3D printing can bring your idea to life

UPS Global Brand Ambassador and pro golfer Lee Westwood

New service for inventors and entrepreneurs now expanding at The UPS Store.

When Carlsbad, Calif., entrepreneurs Nick Brooks and Jeff Russell needed a high-quality prototype for their innovative MyGo Mouth Mount for GoPro® design, they turned to The UPS Store® location in nearby San Diego. The store was an early test site for 3D printing, a hot technology that builds three-dimensional objects with layer upon layer of plastic or resin.

"A lot of our small business customers just come in with an idea. We set them up with a designer, or any other help they need, as part of our one-stop service approach."

The Mouth Mount attaches to the tiny GoPro camera, allowing adventurers (like surfers, skateboarders or mountain bikers) to capture live-action video footage. Orders for the Mouth Mount, which just launched in August 2014, are already coming in from retailers as far away as Italy and Australia.

"We emailed a digital file created on our CAD software, and the next day had the finished product to look at," Brooks says. "The turnaround time was great, and the price was very affordable."

After fine-tuning the design, Brooks used the final prototype to create a mold and start actual production in China – using UPS for shipping.

3D matters

San Diego was one of six original test sites of The UPS Store for 3D printing. The service has proven so valuable to startups, small businesses and retail customers in California that the program is expanding to 100 locations nationwide. You can find a complete list here.

Like Brooks and Russell, inventor Wes Kouba used computer-aided design (CAD) software to create his TornadoPod™ structure, meant to protect up to six occupants during a tornado or other storm. Dallas-based Kouba worked with The UPS Store in Frisco, Texas, to create working models that are one-twelfth the actual size. Kouba says having models to show prospective customers makes a huge difference.

How it works

3D printers at locations of The UPS Store accept digital files from most CAD software, says Daniel Remba, small business technology leader at The UPS Store. "But a lot of our small business customers just come in with an idea. We set them up with a designer, or any other help they need, as part of our one-stop service approach."

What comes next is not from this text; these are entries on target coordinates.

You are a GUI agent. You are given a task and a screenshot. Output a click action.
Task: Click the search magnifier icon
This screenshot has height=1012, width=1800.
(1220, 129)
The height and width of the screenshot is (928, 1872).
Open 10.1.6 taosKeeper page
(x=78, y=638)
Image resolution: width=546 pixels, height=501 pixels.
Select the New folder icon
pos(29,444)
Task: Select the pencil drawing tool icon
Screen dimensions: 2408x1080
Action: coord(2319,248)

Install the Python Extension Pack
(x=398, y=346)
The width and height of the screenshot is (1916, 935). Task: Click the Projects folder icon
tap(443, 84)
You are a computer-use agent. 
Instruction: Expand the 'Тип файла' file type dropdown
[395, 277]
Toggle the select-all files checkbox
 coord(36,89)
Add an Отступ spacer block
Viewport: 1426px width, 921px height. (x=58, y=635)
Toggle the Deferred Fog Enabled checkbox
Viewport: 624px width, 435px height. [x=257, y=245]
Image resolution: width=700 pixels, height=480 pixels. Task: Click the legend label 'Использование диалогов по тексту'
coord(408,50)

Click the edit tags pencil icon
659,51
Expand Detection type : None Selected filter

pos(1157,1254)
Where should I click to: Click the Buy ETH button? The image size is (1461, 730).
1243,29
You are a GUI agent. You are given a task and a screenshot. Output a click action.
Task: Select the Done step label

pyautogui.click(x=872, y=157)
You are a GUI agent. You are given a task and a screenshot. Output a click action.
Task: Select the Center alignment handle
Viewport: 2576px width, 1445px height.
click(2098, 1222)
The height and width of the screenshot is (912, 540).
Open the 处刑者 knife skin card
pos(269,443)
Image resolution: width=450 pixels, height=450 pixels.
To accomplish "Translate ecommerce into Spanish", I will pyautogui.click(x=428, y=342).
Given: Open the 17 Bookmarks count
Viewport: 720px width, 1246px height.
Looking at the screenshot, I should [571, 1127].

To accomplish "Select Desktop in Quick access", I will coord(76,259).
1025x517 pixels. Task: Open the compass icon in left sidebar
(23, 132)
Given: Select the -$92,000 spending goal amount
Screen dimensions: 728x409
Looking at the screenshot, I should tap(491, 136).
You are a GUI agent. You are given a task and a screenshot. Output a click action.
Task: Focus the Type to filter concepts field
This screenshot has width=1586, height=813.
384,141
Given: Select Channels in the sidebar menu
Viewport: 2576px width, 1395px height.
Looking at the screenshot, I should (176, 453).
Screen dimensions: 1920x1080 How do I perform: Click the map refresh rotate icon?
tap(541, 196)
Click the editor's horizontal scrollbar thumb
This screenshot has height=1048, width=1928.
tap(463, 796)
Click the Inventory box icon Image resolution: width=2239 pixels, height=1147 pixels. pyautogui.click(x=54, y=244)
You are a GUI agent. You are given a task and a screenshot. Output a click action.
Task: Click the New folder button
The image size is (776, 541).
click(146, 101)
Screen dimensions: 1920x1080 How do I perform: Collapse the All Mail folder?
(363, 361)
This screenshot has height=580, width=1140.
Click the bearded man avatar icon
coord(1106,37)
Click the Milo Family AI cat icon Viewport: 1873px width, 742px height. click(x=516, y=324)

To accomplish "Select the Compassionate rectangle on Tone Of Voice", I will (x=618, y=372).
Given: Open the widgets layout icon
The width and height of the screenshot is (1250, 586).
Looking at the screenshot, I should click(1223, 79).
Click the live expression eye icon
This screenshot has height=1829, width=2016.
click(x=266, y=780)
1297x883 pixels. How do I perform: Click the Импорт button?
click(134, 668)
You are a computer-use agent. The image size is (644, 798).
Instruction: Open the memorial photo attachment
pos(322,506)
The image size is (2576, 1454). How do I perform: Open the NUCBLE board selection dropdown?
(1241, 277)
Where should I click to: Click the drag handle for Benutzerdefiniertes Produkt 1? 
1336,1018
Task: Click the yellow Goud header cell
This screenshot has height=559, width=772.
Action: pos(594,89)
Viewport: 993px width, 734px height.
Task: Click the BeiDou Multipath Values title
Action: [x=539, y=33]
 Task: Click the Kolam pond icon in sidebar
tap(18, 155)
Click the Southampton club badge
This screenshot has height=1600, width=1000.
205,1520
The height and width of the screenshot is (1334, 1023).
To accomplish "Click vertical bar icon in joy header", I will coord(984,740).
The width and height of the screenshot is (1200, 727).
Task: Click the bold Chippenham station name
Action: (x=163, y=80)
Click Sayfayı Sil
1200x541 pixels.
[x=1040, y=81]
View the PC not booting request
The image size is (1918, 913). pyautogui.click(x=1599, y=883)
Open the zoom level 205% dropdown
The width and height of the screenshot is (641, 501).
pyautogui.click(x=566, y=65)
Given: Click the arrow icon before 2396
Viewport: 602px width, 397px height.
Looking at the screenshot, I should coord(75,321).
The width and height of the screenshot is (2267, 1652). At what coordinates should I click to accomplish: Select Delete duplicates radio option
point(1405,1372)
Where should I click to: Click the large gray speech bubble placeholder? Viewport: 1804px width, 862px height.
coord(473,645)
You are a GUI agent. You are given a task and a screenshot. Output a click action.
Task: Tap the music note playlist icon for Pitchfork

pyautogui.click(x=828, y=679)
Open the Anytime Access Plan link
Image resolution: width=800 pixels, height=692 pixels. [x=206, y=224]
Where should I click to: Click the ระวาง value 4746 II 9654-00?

Remba says the 3D printing capability at The UPS Store is different from desktop units for home users. The high-end Stratasys uPrint SE Plus builds in ABS plastic using a heated chamber that produces models and prototypes with pinpoint accuracy. "That means we can make fully functional parts that will fit together just like LEGOs do."

An example is the perfect replica of a Ping golf putter that pro golfer Lee Westwood, UPS global brand ambassador, recently had made and used during a putting demonstration at The UPS Store in New York.

"We're always looking for new ways to help small businesses get things done, and 3D printing is a great tool," Remba says. "Using The UPS Store, small businesses can access this new technology affordably without having to invest in it themselves."